The chronic effects of cumulative concussions have been demonstrated at all levels of athletics. It has been shown that with a concussion, an athlete is at an increased risk for a second concussion in the same season, and that each subsequent concussion requires a longer recovery period. If an athlete were to sustain three concussions, that player has a three-fold increased risk of a future event. Epidemiological studies have suggested an association between repetitive sports concussions during a career and late-life cognitive impairment. Similarly, there has been an increased number of cases where neuropathological evidence of CTE has been observed in retired athletes.

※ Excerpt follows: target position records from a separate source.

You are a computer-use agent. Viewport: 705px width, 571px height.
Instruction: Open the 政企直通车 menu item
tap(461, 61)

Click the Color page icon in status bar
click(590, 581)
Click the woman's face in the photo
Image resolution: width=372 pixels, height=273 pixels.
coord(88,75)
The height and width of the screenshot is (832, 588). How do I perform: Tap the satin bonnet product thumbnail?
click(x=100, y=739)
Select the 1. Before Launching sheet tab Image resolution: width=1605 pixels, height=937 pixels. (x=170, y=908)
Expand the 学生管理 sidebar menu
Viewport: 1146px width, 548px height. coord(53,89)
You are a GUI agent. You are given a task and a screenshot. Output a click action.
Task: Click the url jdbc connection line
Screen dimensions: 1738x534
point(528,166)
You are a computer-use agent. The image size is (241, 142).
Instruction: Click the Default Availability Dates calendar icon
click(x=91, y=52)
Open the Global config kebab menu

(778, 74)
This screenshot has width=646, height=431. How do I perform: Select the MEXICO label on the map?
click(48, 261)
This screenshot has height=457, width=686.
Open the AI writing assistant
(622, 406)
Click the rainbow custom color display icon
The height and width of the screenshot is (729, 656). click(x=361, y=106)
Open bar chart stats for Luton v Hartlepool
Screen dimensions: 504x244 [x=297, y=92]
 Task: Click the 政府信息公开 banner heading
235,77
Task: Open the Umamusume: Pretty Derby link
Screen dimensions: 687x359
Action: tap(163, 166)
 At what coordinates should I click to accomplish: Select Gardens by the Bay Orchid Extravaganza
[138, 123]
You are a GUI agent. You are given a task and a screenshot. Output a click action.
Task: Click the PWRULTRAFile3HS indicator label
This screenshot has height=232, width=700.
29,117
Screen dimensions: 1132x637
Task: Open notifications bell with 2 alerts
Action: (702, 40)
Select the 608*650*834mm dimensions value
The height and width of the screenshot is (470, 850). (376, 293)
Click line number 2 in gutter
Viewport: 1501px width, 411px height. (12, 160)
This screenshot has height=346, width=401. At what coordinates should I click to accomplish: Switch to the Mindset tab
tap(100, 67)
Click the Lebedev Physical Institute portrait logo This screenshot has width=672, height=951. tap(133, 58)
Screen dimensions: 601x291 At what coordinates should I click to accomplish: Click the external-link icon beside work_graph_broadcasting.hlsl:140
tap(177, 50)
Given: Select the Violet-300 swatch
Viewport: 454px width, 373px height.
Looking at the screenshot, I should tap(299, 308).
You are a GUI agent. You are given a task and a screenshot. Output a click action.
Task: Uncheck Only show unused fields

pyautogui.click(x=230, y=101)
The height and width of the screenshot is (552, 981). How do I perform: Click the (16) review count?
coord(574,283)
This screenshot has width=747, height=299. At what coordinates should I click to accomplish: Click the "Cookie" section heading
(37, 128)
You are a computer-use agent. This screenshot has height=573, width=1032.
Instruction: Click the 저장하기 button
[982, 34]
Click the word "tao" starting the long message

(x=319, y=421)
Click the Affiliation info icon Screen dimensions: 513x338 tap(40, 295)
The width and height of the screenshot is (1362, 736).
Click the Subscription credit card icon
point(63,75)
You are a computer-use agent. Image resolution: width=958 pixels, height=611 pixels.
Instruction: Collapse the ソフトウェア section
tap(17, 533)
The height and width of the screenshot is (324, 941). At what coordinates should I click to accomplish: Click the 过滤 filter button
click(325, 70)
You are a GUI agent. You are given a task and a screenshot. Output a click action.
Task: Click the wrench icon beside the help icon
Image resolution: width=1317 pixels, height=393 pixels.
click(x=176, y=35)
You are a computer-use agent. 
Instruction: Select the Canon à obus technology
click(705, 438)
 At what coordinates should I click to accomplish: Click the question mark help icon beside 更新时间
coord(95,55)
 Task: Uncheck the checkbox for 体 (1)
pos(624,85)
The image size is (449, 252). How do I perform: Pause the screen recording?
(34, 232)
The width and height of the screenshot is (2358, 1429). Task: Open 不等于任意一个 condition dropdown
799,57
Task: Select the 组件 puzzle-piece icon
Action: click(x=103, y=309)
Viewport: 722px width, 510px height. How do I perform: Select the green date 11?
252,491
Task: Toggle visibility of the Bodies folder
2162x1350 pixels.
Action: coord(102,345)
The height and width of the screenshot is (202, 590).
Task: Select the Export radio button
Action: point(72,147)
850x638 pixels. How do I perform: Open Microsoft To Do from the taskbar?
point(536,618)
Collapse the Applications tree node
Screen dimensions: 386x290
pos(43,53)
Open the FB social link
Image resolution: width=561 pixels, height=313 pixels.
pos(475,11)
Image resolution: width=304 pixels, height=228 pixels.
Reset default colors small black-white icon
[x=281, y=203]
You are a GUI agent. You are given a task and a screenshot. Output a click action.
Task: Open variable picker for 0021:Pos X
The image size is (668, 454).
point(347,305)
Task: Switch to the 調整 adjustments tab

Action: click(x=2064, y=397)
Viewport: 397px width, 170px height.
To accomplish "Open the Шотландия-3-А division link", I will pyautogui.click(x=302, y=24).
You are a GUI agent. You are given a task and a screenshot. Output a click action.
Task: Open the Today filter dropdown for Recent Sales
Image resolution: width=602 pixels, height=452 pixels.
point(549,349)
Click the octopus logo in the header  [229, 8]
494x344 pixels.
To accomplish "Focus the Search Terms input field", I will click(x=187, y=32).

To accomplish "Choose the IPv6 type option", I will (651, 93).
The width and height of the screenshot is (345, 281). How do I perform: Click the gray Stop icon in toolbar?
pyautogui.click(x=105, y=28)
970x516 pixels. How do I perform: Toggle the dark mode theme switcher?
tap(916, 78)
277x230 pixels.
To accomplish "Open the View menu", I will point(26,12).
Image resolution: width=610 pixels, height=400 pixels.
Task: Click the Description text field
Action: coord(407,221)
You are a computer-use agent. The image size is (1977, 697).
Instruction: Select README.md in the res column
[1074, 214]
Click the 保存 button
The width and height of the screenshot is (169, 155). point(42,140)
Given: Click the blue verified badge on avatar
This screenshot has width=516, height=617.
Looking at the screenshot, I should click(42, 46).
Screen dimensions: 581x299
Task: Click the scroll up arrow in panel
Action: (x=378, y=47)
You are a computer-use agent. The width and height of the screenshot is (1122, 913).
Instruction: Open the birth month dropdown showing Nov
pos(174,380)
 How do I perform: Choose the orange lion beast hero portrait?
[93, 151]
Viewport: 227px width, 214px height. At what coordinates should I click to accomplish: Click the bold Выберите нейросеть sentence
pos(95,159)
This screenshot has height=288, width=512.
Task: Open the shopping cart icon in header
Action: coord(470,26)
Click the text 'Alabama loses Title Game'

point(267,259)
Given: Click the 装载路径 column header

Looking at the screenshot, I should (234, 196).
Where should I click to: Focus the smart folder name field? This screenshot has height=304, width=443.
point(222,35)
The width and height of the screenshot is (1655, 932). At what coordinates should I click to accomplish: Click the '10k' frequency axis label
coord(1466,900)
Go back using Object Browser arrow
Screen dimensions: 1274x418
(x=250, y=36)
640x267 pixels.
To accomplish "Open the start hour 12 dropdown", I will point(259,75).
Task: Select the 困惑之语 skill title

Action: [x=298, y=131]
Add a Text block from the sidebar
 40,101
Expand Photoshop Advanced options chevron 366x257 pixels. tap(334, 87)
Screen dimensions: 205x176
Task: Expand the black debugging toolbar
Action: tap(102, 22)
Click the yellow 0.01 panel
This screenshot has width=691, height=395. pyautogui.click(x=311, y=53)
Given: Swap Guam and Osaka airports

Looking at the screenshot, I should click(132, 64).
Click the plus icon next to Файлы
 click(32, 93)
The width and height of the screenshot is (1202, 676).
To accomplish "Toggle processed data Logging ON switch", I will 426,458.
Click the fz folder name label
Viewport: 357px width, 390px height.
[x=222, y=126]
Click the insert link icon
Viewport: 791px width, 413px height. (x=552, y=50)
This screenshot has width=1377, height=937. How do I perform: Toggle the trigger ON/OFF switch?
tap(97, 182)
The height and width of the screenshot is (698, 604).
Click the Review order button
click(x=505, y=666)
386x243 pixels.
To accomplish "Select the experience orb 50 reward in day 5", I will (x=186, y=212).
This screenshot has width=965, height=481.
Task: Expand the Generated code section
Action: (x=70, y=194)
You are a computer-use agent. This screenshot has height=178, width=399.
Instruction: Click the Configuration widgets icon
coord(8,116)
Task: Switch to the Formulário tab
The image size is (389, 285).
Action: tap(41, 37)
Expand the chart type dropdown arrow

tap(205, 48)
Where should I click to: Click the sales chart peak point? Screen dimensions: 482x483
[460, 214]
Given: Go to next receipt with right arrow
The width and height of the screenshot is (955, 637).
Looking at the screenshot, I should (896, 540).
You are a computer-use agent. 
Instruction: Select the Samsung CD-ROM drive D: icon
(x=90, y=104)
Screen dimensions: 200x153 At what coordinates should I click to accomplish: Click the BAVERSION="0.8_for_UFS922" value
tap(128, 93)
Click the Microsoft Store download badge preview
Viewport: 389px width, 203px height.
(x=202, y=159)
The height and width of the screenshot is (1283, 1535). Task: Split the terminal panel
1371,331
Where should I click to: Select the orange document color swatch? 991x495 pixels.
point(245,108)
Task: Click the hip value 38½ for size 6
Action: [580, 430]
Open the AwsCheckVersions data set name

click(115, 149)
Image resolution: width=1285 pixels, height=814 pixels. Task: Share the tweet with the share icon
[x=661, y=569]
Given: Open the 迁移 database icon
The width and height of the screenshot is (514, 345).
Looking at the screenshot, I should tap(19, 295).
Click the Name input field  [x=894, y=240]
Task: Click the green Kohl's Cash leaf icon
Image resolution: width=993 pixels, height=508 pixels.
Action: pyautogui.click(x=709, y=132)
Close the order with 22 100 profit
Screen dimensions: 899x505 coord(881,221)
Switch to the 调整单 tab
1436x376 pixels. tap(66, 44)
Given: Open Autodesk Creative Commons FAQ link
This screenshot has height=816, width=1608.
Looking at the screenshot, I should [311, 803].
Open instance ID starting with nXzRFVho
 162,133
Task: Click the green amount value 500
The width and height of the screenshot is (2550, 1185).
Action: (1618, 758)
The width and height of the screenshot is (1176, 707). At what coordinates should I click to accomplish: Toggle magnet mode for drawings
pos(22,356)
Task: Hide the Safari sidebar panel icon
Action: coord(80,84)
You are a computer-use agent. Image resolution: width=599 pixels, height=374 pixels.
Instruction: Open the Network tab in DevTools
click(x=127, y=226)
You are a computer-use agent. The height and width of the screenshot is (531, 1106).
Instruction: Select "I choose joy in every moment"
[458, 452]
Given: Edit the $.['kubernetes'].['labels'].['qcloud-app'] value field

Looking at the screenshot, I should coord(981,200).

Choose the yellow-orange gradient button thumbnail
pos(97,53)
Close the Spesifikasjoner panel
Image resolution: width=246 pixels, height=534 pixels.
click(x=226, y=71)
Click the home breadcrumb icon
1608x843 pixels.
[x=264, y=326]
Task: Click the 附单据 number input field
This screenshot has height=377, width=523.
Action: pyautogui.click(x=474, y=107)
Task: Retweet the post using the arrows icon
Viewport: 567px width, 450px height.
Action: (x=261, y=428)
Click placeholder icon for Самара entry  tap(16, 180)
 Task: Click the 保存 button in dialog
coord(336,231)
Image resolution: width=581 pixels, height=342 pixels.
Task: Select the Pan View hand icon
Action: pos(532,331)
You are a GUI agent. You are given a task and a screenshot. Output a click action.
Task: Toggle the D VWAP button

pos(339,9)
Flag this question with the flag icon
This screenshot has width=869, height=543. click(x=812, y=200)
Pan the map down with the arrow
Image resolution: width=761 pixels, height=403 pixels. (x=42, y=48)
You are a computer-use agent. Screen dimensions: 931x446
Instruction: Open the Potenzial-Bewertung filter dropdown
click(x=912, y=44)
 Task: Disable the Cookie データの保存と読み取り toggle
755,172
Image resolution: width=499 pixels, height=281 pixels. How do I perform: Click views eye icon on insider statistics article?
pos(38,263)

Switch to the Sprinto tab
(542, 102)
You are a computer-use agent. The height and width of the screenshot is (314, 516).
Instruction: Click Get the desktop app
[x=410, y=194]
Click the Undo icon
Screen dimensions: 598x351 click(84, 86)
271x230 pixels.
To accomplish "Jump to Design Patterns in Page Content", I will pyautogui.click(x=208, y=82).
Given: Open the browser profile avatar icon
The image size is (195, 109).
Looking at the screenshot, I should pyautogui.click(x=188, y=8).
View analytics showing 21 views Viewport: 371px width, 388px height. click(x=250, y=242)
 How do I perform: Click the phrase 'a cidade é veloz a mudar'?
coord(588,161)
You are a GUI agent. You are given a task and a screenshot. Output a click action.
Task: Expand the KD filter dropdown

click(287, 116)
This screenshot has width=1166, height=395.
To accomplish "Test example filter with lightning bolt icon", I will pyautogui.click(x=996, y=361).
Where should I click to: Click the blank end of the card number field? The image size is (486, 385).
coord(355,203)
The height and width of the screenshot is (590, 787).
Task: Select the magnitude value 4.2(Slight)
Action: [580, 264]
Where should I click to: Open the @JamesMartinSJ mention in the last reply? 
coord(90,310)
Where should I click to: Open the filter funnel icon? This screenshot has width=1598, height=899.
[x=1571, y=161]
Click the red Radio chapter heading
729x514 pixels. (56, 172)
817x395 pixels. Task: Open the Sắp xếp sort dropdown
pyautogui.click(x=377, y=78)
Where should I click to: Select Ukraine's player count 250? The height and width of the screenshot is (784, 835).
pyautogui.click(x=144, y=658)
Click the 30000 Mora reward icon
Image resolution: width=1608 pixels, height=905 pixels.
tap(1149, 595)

As we progress through 2011 and beyond, we will continue to collect more data and information that will help us manage athletes that sustain neurologic injuries. Most clinical and scientific studies have focused on severe TBI, but concussive and sub-concussive head injuries affect more people, occur more frequently, and are a silent epidemic of increasing importance. Future research should investigate the use of virtual reality tools in the assessment of injury. The role of neuroimaging should be further expanded as we explore novel imaging modalities, in addition to better defining the role of current neuroimaging techniques in clinical assessment. While we likely won’t ever eliminate concussions from sports, we can continue to lead the charge for finding ways to reduce their incidence and improve the way in which we manage them.